Bill S. wsmailmagnet at gmail.com
Thu Nov 11 14:30:45 CST 2010

At about the same point at which you are, I decided to buy a non-contact
infrared thermometer. Most are good to 1000F, and I have found mine to be
accurate in any roasting method where you can see (shoot at) the roasting
beans.  It has also been useful for home projects where I needed to know the
temperature of a surface.

I addressed the air-vs-bean temperature issue by putting the probe in the
center of the bean mass (using SM's digital thermometer, in a homemade air
roaster, using a HG).  This way, the hot air hitting the probe has been
through half the beans, the beans are contacting the probe, and the airflow
over the probe is "average".  I compared readings from my non-contact
thermometer with the probed thermometer, and found that the tempeatures were
consistent enough for me to rely on the probe.

In the set-up you describe, the thermometer could be reading a higher or
lower temperature than "true" bean temperature.  If the thermometer is hit
by the hot air before the beans, it will read higher than the beans. If the
probe is out of the airflow, and is heated by radiant heat from the beans
nearby, then the temperature will be lower than the beans. If the beans are
not adequately agitated, the temperature of the beans themselves will vary
(you indicated some variance in roasted bean color).

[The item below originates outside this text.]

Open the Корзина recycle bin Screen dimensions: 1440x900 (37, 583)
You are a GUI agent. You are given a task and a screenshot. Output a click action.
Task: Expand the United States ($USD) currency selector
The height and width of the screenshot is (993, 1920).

On Tue, Nov 9, 2010 at 11:11 PM, <msmb at suddenlink.net> wrote:

> Now that my I-roast has died I have been practicing with a heat gun method.
>  Before I put any money into this I wanted to just try it out with whatever
> I had around the house.  So I am using a 1500 watt Chicago tools heat gun
> with two speeds (a very inexpensive tool), a digital thermometer that goes
> up to 400F and a BBQ popcorn popper (a basket with small holes that you
> would put over a fire until the corn pops).  I just tried 100g of beans.
> I  pushed my digital thermometer through the basket so that the face of iT
> was just outside of it and the probe cut through the center and stuck into
> the other end of the basket.  I then followed a procedure that attempted to
> approximate my I-roast profile.  I started on slow speed and got the beans
> up to around 250 (with variations between around 220 degrees and 268
> degrees; it is a bit tough to keep the temperature steady; perhaps with
> greater experience this will improve).  After 5 minutes I moved to an
> intermediate heat; with the heat gun on high I got the temperature to
> between around 330 and around 370.  I kept this for around 3 minutes.  Then
> I put the heat gone right up to the basket and my thermometer ultimately
> went to its limits and It would go between around 388 degrees and its cut
> off point; I just kept the heat as high as I could until second crack (my
> thermometer feel out but I assume that I was heating to the maximum; the
> beans did not cook very quickly or turn oily.  Afterward I used a powerful
> little fan to cool for 2 minutes and then threw everything into a cast iron
> pan and put it in the freezer.  The color looks pretty good; city to full
> city with some variation in the color of the beans though I have had many
> I-roasts that looked similar.  But the total roast process took 17 minutes,
> compared to my 8 or 9 minute roasts with the I-roast.
> Here are a couple of questions.  Since the heat will fluctuate up and down
> 40 degrees, will you end up baking the roast (I thought that temperature
> must remain stable or continually rise in roast)? Also, my digital
> thermometer is not measuring the temperature of the bean but of the heat
> hitting the probe.  The I-roast also measured ambient temperature but that
> was enclosed in the glass receptacle for the beans and covered with a lid
> while mine  are exposed to the open air all the time.  I would compare mine
> to a mesh BB roasting basket; the difference is that while  you can close
> the lid of the BBQ to increase the heat I can put the gun right up to the
> basket to increase the heat.  Should I expect that the heat of the beans is
> greater or less than the ambient tem[temperature measure by my thermometer?
>  Does 17 minutes seem like too long for this kind of roasting method with
> 100 grams (I expect that it will get faster as I increase the amount of
> beans, no?).
> Any feedback and suggestions would be appreciated.  Thanks.